Réforme de l’APLD, suivi médical, discriminations : panorama des actualités sociales au 2 mai 2025
APLD Rebond : le ministère du Travail publie un « questions-réponses »
L’article 193 de la loi n° 2025-127 du 14 février 2025 de finances pour 2025 institue un dispositif dénommé « activité partielle de longue durée Rebond » (APLD-R) destiné à assurer le maintien dans l’emploi des salariés dans les entreprises confrontées à une réduction d’activité durable qui n’est pas de nature à compromettre leur pérennité.
Après la publication d’un décret d’application en date du 14 avril 2025, le ministère du Travail a publié sur son site internet un « questions-réponses » détaillant les principales caractéristiques de l’APLD-R, structuré autour des axes suivants :
– la durée du dispositif ;
– les liens avec les autres formes d’activité partielle ;
– les conditions de mise en place et de mise en œuvre de l’APLD-R ;
– les engagements en matière de maintien dans l’emploi et de formation professionnelle ;
– la réduction maximale de l’horaire de travail ;
– les modalités d’indemnisation dans le cadre de ce dispositif.

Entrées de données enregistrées
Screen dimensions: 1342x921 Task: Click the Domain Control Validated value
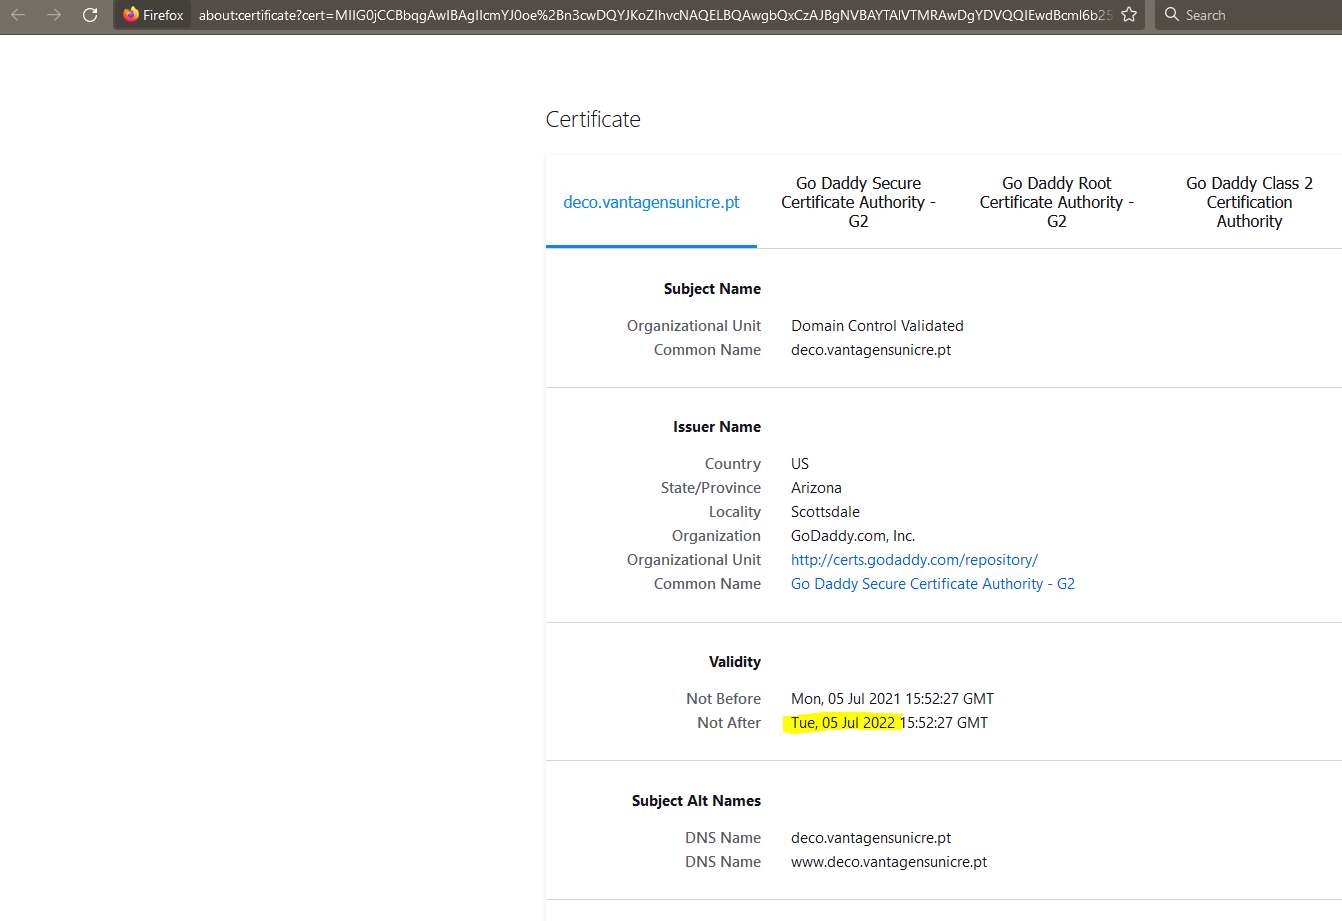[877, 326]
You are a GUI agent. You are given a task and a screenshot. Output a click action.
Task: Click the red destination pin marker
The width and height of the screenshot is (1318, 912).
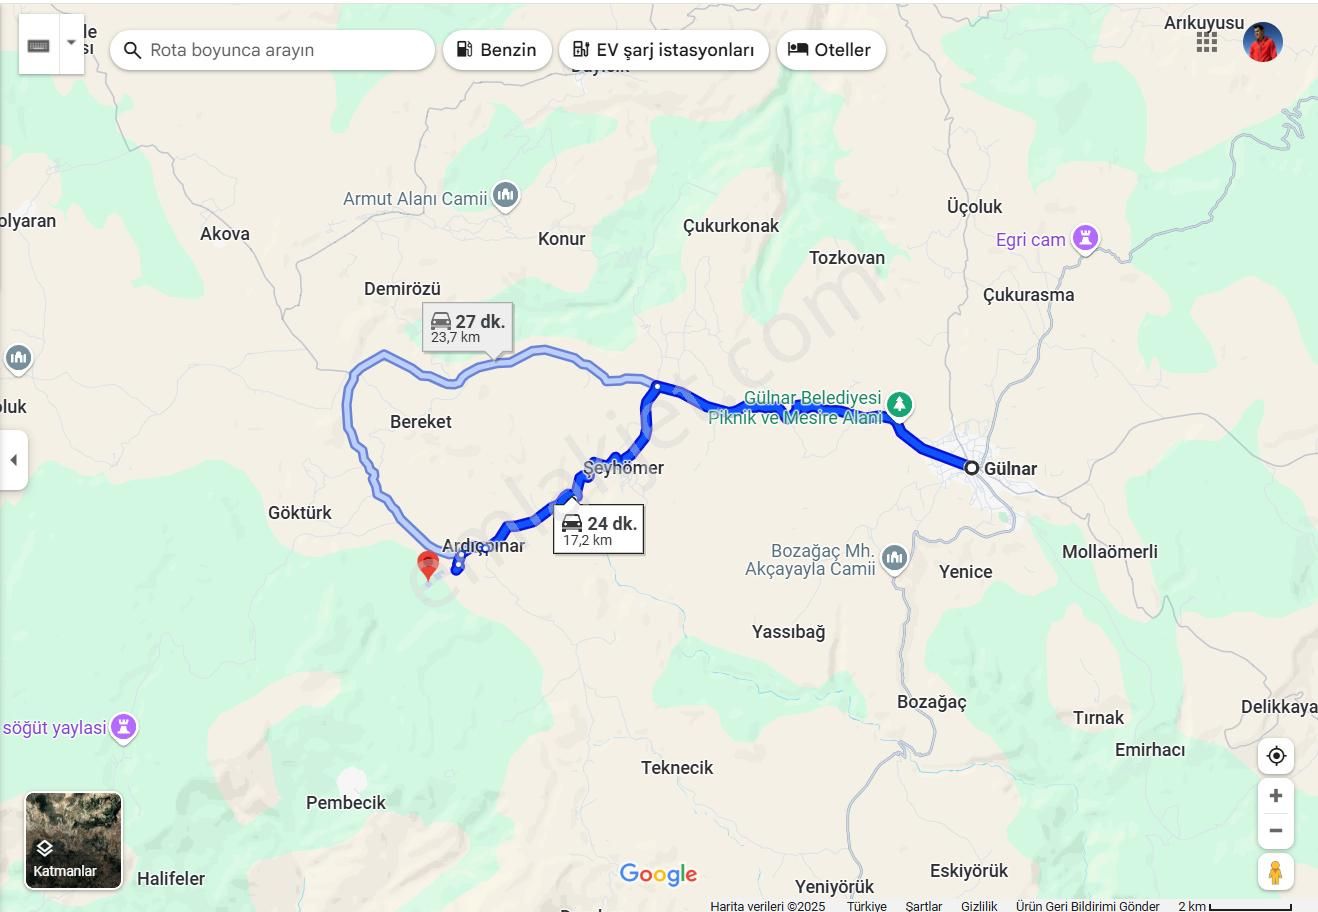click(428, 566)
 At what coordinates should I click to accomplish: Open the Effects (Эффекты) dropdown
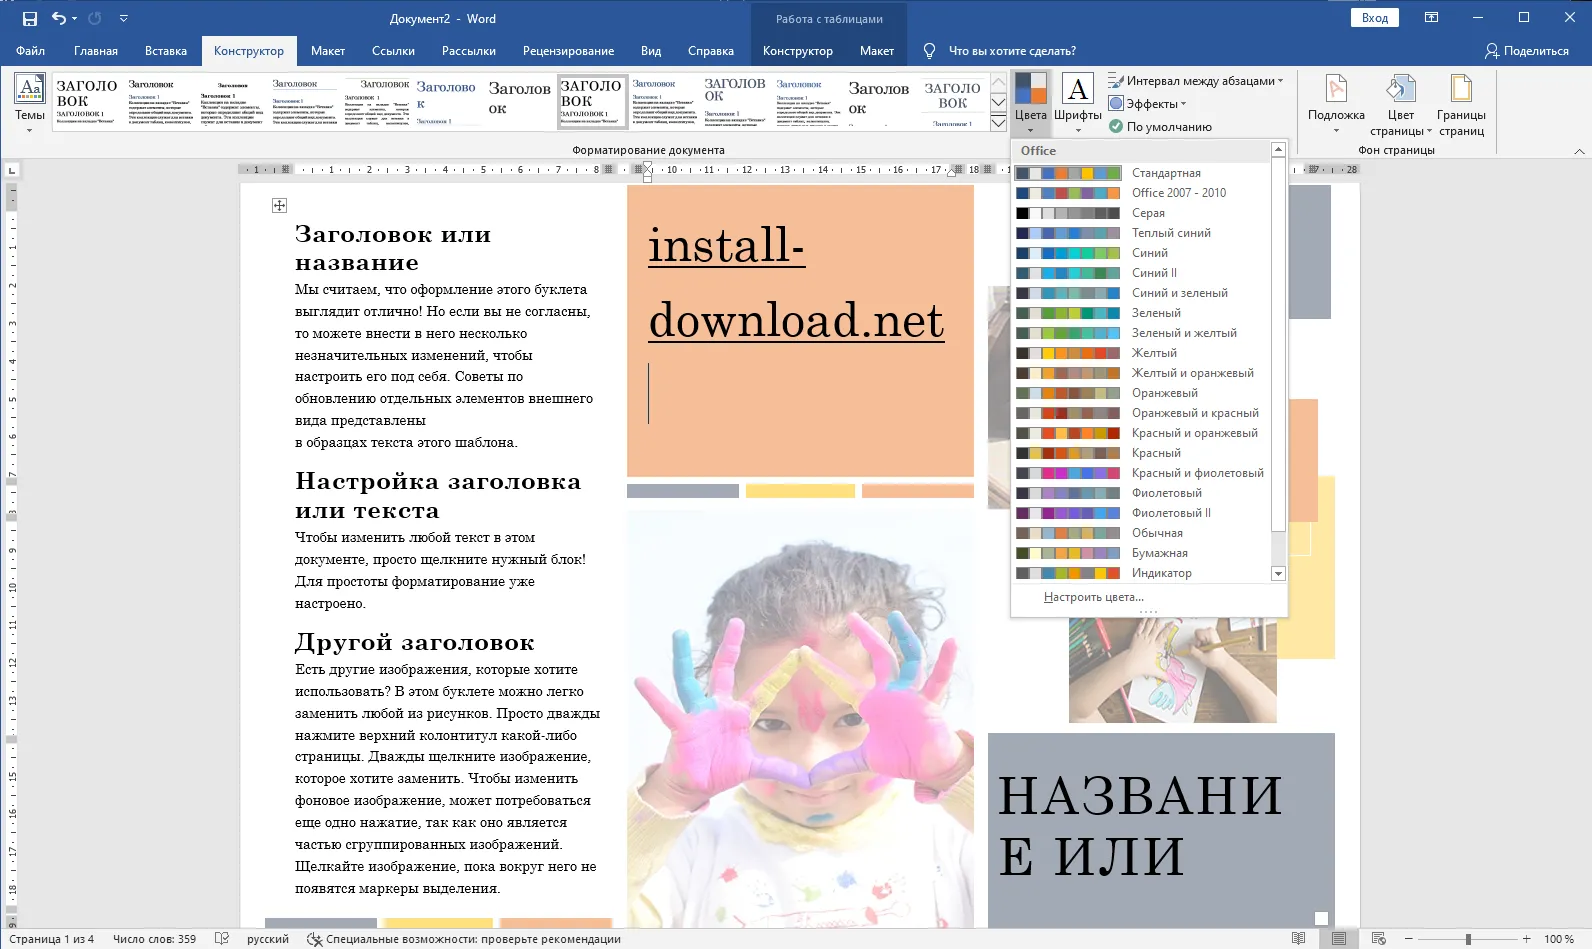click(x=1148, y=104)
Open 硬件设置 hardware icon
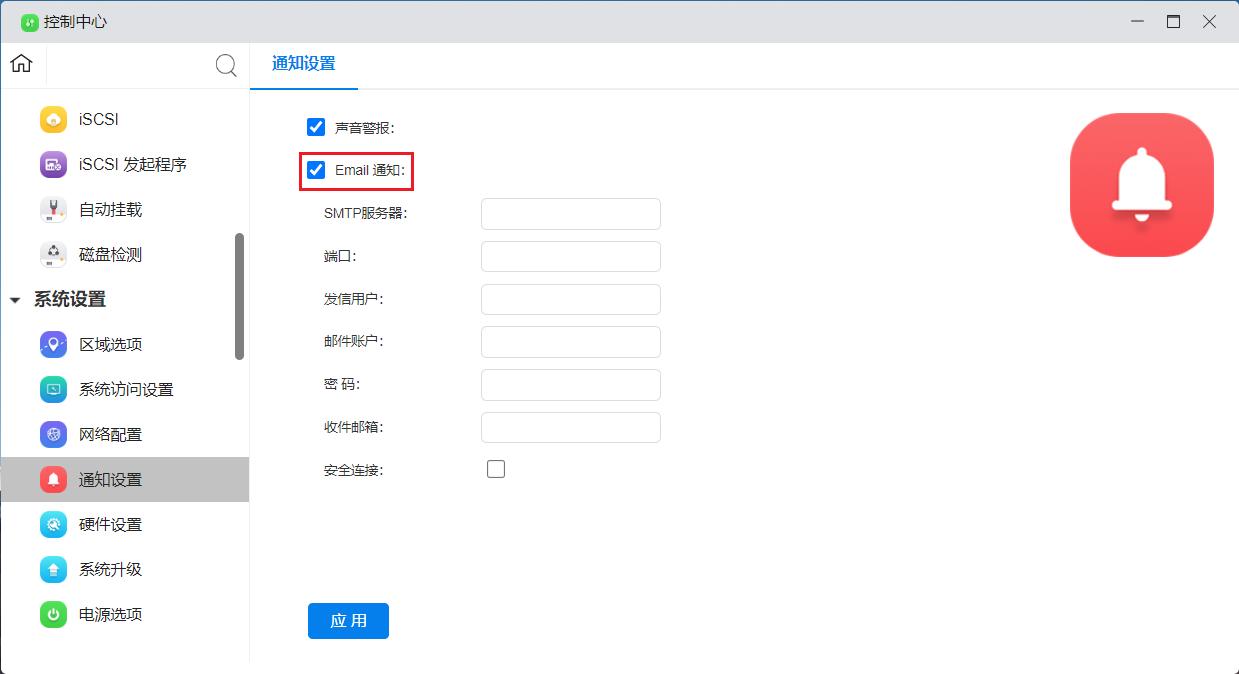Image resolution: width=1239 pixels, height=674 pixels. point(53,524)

**EXERCICE 1:**
Selon le texte sur l'APLD Rebond, quelle disposition légale institue ce dispositif ?
**EXERCICE 2:**
Rédigez la suite du texte sur l'APLD Rebond, à partir de sa dernière phrase.

**RÉPONSE 1:**
L'article 193 de la loi n° 2025-127 du 14 février 2025 de finances pour 2025.

**RÉPONSE 2:**
Pour plus d’informations, rendez-vous sur Capstan news.
Suivi individuel renforcé :
Un décret du 18 avril 2025 décret vise à optimiser les ressources médicales et à les redéployer sur le suivi des salariés affectés à des postes présentant un risque particulier ainsi que sur les actions de prévention primaire vers lesquelles les missions des services de prévention et de santé au travail ont été orientées par la réforme de ces services introduite par la loi n° 2021-1018 du 2 août 2021 pour renforcer la prévention en santé au travail.
Il écarte de la liste des salariés bénéficiant d’un droit à un suivi individuel renforcé les travailleurs qui peuvent être affectés à un poste pouvant nécessiter une autorisation de conduite ou une habilitation électrique en application des articles R. 4323-56 et R. 4544-10 du code du travail. En place du suivi individuel renforcé, il subordonne l’autorisation de conduite de certains équipements et l’habilitation à la réalisation de travaux sous tension ou d’opérations au voisinage de pièces nues sous tension à la délivrance d’une attestation d’une durée de validité de cinq ans justifiant l’absence de contre-indications médicales.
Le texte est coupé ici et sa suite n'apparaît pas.